READING PASSAGE
Radio review: Women and killer whales have much in common

Nuala McCann

Deeply Human Menopause Podcast

Too young for this menopause chat?

The menopause is having a moment everywhere. You can't avoid it.

It popped up on a podcast called Deeply Human on BBC Sounds.

But this was a distinctly unusual take.

It turns out that that menopause is very rare in the animal world – the only mammals who go through it are women and whales – killer ones to be exact.

Killer is probably a good adjective for that stage in life – there are certainly murderous moments to match the hot flushes and the brain fog.

This podcast's presenter, Dessa, has a lovely wry touch of humour about her.

She confides that she had her own sneak peek of what the menopause looks like - a razor sharp alertness, a feverish heat, terrible insomnia.

When she got up in the mornings, she saw the outline of her body on the bedsheet … her sweat etched in salt.

The drop in hormones which is the menopause is not a big deal for some but for others it meaningfully alters what it feels like to be in their own bodies.

Fatigue, insomnia, an inability to lose weight, a decrease in libido, skin changes, losing hair and metabolism changes. Welcome to planet fun.

The message is that this is not just a phase, it leads to the woman you become.

Dessa took a look back to the 19th century when menopausal women had lead pumped into their vaginas, got a vaginal plug or had an anal injection of opium.

Ain't progress a wonderful thing?

Then she introduced us to Darren, who along with Emma, studies behaviour in ecological settings.

He spends his time hanging around in boats and looking around killer whales. Orcas and Narwhals.

Cue eery, haunting, beautiful music.

The thing is, in this species sons and daughters stay with their mother – like adult sons hanging around with their mums.

In particular, the death of the mother whale has a huge effect on her son's survival - hazard mortality increases more than eight times.

So the 60-plus year old females go about catching salmon and sharing the food with their fully-grown huge male offspring who swim by their mum's side for most of their lives.

These whales have a touch of the Irish mammy about them.

Darren said that female whales live for decades longer – they are formidable at the hunt.

They know when and where to look for food. It's knowledge they have accumulated throughout their lives.

The whales' menopause gives them time and space to devote to their adult descendants.

It's called the grandmother hypothesis.

They're grannies, they can't have any more young but there is a real opportunity for them to help their children.

Menopause is very rare in the animal kingdom – just humans and whales - we're in good company.

DATASET CONTENT
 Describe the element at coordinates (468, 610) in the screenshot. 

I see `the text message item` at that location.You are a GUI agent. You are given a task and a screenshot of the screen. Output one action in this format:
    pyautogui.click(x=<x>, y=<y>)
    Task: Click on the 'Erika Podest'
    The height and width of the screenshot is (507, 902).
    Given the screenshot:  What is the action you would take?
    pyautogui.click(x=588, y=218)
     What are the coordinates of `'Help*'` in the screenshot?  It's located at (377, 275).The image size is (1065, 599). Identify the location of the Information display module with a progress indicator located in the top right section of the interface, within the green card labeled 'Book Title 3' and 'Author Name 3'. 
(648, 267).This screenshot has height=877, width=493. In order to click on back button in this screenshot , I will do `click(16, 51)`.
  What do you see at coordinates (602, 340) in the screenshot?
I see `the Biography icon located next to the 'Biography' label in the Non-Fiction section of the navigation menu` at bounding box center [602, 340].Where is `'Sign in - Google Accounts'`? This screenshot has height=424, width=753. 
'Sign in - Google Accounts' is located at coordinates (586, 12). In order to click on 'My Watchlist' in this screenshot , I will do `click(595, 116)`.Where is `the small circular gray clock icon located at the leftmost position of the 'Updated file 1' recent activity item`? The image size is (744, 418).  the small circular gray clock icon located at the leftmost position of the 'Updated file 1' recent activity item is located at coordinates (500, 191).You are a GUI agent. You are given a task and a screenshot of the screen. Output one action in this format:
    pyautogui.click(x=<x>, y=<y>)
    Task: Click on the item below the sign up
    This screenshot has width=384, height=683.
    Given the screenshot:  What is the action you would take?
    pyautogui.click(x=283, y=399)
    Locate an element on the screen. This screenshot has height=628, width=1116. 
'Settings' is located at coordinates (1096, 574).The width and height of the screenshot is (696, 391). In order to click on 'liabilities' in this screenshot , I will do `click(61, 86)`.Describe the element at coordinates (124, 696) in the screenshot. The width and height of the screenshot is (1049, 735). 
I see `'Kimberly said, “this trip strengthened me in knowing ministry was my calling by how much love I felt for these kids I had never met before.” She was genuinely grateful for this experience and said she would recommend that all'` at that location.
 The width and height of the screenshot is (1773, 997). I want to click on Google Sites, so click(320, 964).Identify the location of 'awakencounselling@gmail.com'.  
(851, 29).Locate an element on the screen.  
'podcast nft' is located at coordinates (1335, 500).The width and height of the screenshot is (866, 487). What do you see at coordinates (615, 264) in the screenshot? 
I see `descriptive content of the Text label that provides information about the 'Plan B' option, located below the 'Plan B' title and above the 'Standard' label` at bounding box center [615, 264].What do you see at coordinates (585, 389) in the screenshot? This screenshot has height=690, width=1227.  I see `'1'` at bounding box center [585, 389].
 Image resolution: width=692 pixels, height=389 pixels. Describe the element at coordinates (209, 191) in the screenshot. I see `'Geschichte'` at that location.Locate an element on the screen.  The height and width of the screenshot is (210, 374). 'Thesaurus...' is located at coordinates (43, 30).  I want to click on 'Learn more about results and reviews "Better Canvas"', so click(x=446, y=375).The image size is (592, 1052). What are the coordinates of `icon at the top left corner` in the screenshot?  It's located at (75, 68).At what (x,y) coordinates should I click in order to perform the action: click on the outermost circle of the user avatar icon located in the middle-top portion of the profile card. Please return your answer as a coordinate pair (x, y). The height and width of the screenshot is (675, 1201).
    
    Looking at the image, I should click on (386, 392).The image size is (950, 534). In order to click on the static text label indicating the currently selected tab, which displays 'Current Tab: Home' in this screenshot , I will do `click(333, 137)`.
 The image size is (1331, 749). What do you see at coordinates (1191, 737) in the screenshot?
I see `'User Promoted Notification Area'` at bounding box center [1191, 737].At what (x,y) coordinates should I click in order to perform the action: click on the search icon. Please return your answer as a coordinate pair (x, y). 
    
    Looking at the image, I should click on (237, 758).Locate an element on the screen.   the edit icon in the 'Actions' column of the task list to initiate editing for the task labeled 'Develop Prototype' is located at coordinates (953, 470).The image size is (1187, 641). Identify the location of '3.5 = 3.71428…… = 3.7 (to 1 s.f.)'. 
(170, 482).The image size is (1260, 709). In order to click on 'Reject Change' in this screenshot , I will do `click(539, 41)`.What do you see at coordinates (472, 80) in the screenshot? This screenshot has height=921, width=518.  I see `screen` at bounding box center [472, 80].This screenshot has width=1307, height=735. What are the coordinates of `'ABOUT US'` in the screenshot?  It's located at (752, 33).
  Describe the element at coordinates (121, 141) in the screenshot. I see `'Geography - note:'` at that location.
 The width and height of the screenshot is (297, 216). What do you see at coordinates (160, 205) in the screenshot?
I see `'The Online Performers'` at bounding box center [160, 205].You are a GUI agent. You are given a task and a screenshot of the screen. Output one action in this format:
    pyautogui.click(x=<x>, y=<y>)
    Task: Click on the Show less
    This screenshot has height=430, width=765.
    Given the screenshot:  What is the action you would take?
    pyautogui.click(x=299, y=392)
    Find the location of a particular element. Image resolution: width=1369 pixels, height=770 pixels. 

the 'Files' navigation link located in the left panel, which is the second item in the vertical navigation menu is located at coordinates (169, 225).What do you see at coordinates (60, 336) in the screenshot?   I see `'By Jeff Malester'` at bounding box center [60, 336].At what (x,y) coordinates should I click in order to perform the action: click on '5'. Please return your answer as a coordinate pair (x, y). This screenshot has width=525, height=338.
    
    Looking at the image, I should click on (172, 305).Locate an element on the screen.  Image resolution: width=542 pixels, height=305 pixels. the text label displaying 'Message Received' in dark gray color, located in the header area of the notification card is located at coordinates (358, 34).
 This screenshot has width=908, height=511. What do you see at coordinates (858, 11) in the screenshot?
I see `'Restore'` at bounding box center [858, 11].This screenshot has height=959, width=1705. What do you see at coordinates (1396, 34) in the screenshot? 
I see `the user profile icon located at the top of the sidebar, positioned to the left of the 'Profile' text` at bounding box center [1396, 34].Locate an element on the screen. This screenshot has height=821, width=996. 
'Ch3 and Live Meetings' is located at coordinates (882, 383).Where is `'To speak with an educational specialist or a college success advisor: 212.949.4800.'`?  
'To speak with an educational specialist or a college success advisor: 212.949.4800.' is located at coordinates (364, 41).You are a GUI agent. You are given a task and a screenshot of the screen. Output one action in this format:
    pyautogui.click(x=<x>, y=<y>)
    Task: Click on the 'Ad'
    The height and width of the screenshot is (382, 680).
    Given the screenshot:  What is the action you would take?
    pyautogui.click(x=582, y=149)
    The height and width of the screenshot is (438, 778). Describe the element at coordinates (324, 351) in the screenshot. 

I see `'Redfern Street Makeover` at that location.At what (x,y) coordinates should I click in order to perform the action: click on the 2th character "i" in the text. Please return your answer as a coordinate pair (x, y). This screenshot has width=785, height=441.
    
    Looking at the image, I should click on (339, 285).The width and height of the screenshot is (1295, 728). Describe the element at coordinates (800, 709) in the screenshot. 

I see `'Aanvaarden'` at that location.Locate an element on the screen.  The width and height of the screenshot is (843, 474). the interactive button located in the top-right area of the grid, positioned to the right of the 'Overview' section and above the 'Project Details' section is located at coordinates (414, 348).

TASK INSTRUCTIONS
**a.** In the radio review, list every change named in the list that comes right before "Welcome to planet fun."
**b.** Write out the radio review from "Darren said that" to "help their children.", switching "grannies" to "grandmothers".

RESULTS FOR EACH TASK
**a.**
- Fatigue
- Insomnia
- An inability to lose weight
- A decrease in libido
- Skin changes
- Losing hair
- Metabolism changes

**b.**
Darren said that female whales live for decades longer – they are formidable at the hunt.

They know when and where to look for food. It's knowledge they have accumulated throughout their lives.

The whales' menopause gives them time and space to devote to their adult descendants.

It's called the grandmother hypothesis.

They're grandmothers, they can't have any more young but there is a real opportunity for them to help their children.